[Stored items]
────────────────────────────────────────
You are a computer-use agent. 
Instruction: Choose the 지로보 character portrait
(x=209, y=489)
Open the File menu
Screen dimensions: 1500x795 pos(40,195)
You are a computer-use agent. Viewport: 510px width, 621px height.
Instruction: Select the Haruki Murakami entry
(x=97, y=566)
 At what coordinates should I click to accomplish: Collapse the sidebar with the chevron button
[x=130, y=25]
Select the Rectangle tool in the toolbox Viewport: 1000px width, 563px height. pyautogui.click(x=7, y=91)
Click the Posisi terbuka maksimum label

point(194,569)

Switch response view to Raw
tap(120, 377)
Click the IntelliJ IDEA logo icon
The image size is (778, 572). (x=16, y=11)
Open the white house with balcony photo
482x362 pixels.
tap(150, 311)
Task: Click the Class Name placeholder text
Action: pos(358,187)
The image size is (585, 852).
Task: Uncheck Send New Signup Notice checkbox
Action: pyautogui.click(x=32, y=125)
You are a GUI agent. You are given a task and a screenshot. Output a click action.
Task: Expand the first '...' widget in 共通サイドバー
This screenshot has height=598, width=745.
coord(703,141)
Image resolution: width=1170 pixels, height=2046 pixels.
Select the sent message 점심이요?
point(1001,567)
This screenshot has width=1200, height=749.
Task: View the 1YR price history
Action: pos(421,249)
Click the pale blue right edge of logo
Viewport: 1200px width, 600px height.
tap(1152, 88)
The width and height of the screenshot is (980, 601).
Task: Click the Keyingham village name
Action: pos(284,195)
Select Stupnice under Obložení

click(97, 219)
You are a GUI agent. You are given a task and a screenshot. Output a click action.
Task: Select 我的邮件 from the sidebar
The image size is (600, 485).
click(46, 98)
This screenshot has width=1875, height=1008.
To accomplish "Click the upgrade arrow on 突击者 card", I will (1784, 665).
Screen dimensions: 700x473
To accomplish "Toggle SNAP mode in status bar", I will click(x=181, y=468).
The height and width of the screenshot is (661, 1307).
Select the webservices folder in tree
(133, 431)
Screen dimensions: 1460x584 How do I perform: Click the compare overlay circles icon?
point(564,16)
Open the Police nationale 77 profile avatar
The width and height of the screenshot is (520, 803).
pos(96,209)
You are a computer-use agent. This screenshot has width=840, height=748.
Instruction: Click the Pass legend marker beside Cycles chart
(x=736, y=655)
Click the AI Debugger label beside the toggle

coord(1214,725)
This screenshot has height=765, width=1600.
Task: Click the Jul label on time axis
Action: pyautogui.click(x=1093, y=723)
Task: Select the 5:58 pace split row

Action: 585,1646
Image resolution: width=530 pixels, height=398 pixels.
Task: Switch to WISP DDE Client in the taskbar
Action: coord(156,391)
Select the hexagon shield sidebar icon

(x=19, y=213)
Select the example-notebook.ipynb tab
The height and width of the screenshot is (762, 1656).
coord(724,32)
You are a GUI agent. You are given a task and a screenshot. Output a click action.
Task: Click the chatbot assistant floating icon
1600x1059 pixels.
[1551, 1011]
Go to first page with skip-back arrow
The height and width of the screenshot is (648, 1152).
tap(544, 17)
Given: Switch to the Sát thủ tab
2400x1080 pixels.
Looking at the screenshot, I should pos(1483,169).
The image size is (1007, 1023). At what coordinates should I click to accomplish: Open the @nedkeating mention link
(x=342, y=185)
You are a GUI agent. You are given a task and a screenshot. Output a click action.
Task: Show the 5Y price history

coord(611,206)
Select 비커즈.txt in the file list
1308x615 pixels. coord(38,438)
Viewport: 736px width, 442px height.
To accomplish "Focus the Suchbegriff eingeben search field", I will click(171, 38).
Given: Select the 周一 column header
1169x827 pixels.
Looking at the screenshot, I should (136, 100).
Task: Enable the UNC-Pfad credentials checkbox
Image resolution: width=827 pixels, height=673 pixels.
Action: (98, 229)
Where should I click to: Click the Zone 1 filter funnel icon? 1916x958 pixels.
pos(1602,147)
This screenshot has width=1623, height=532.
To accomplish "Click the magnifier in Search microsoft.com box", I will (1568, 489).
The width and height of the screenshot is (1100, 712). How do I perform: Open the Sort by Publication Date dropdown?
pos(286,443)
────────────────────────────────────────
To do
The lines to copy are those above that contain "arrow".

Answer to the exercise
To accomplish "Click the upgrade arrow on 突击者 card", I will (1784, 665).
Go to first page with skip-back arrow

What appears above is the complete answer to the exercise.